Creo que es tiempo de darle un respiro al nivel de controversia que han tenido los comentarios que recientemente se han publicado en esta columna de opinión y recuperar, por lo menos en esta entrega, ese sano y por ahí lúdico espíritu aeronáutico que me ha inspirado, me inspira y seguramente seguirá inspirándome a lo largo de mi vida.
Hace tiempo, alguien hizo una encuesta por medio de un prestigiado foro aeronáutico internacional, preguntando a los integrantes ¿cuál es la aeronave comercial en la que les hubiese gustado volar, pero nunca pudieron hacerlo?
Si bien se decantaron los nombres de algunas verdaderamente icónicas aeronaves, caso del británico de Havilland DH-106 Comet o del soviético supersónico Tupolev 144, experiencias de vuelo, en mi opinión, quizás resultaban más extraordinarias que las del ganador, lo cierto es que creo comprender por qué la mayoría de las respuestas invariablemente mencionaban al supersónico anglo-francés Aérospatiale-BAC Concorde; un clásico que se mantendrá en la memoria de una generación tras otra, disfruten o no de la magia del vuelo.

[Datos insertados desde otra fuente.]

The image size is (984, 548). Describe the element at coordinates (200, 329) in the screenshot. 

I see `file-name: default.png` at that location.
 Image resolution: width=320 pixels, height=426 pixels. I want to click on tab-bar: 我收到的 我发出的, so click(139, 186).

Y es que la verdad, en mi opinión, el Concorde, más allá de lo que técnicamente y estéticamente representa, que es mucho, es sinónimo de una época sin igual hasta la fecha (la de los años sesenta y setenta del siglo XX), en la que la capacidad de imaginación del ser humano y sus expectativas de vivir en un futuro de maravillosas experiencias, gracias a los avances de la tecnología, estaban en su máxima expresión. El Concorde las representaba, es decir, hacía pensar al público en la posibilidad real, hacer cosas imposibles, que parecían imposibles a quienes les precedieron habitando nuestro planeta.
En su tiempo, el Concorde era la máxima expresión de glamour, modernidad, éxito de sus usuarios, prestigio para las aerolíneas y buen servicio. A diferencia del Tu-144, plagado de ineficiencias, incomodidades y peligros, el que hizo su primer vuelo desde Toulouse, Francia, en 1969 tuvo la oportunidad de consolidarse como protagonista de los vuelos de largo recorrido, en particular los trasatlánticos, hasta que dejó de ser sostenible para sus dos principales operadoras: Air France y British Airways, que por casi tres décadas en servicio lo pusieron al alcance, sino de todos, sin duda de muchos. La norteamericana Braniff y Singapore Airlines, también lo tuvieron en su oferta de aerotransporte. Es más, los de mi generación, si bien en la mayoría de los casos no volamos en él y a lo mucho lo visitamos en tierra, frecuentemente nos enteramos de conocidos que tuvieron el privilegio de hacerlo, generando envidia “de la buena” entre quienes no disfrutamos de la experiencia y, más aún, si se trata de aeronáuticos, para los que el haber realizado un Nueva York-París en tres horas y media, teniendo como vista desde la ventanilla unas impresionantes alas delta, simple y sencillamente, en una de esas, se hubiese convertido en el vuelo de nuestras vidas.
Es así que es estoy completamente seguro que cuando en el futuro alguien hable de aquél fenómeno social, político y científico que fueron los años sesenta y setenta del siglo en que nací, además de invocar las imágenes de unos músicos de Liverpool, de tres astronautas en la Luna, o de estudiantes manifestándose por todo el mundo, no olvidará incluir en ellas las de un Concorde, aeronave, algo me dice, terminará siendo la más icónica de la historia, a cuyo fracaso comercial y, por ende, su limitada producción, contribuyó la decisión de la norteamericana Pan Am de no operar aeronaves supersónicas, influida por el consejo de uno de sus principales asesores: Charles A. Lindbergh, otro grande de lo aeronáutico, a cuya memoria dedico este texto.